Après Londres, l’Opéra de Bordeaux accueillait ce dimanche la cantatrice allemande Diana Damrau dans un récital composé d’œuvres mélodiques françaises, espagnoles et allemandes. Ce récital était identique à celui donné au Wigmore Hall de Londres, le 12 octobre dernier.
Pour ceux qui suivent assidûment la chanteuse, dont on connait l’abattage vocal et physique dans chacune de ses prestations, le récital donné dans le cadre intimiste du Grand Théâtre de Bordeaux allait certainement en surprendre plus d’un.
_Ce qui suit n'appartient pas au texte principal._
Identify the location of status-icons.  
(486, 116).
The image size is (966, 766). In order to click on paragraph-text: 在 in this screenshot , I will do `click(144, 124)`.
Vêtue d’une robe froncée bleu nuit ornée de roses de même ton, Diana Damrau avait concocté un programme composé de pièces de Henri Duparc, Robert Schumann, Enrique Granados, Joaquin Turina, Fernando Obradors et Richard Strauss. Tout ne fut qu’amour, tendresse et fragilité. Paroles de femmes amoureuses. C’est une Diana Damrau émouvante, pleine de retenue que le public bordelais ovationna. Par contre, a-t-elle fait le bon choix d’attaquer la soirée avec des mélodies d’Henri Duparc ? Devant une salle timidement pleine, la chanteuse ne semblait pas être très à l’aise. Le phrasé manquait un peu de fluidité et la compréhension du texte était assez difficile à suivre. Par contre, dans la série des huit Lieder rattachés à Frauenliebe und Leben op.42 de Robert Schumann, son art excellait, explorant avec délicatesse la longue histoire d’une femme torturée par les sentiments, qu’elle susurrait à l’oreille du spectateur comme des caresses et des mots d’amour.
Après l’entracte, les canciones des compositeurs Enrique Granados, Joaquin Turina et Fernando Obradors apportèrent un ton léger et ensoleillé souhaité par la diva qui retrouva ainsi un peu de sa fantaisie naturelle. Elle en avait besoin. Juste avant l’entracte, pendant les deux derniers Lieder de Schumann, une dame du premier rang s’était évanouie et avait provoqué un peu d’agitation dans le public. Se trouvant désemparés, la chanteuse et le pianiste durent stopper le récital pendant quelques courtes minutes, le temps aux secours d’évacuer la dame. Encore sous l’émotion, c’est avec dignité qu’ils attaquèrent le dernier poème de Schumann, Nun hast du mir den ersten Schmerz getan, venant presque en écho à l’incident.
Le récital bordelais s’est achevé avec une série d’œuvres de Richard Strauss, dont la célèbre berceuse Wiegenlied. Entre Diana Damrau et Richard Strauss, une longue histoire d’amour ! Un Lied de Schumann et le An die Musik de Franz Schubert clôturaient ce programme finement étudié. C’est sur la pointe des pieds et avec élégance que les deux artistes prennent congé du public encore sous le charme.
Le célèbre pianiste polonais Maciej Pikulski, accompagnateur de premier plan de très nombreux solistes lyriques a porté chaque morceau avec une grande sobriété. Il semblait être plongé dans la musique comme coupé du monde, sans que rien ne lui échappe : les silences, les respirations, les regards… autant de mots illustrant la symbiose entre lui et la chanteuse. Des moments rares.
En attendant de retrouver Diana Damrau dans une tournée avec Jonas Kaufmann, ses admirateurs pourront la découvrir à l’Opéra de Zurich en fin de l’année, dans la prise de rôle d’Anna Bolena.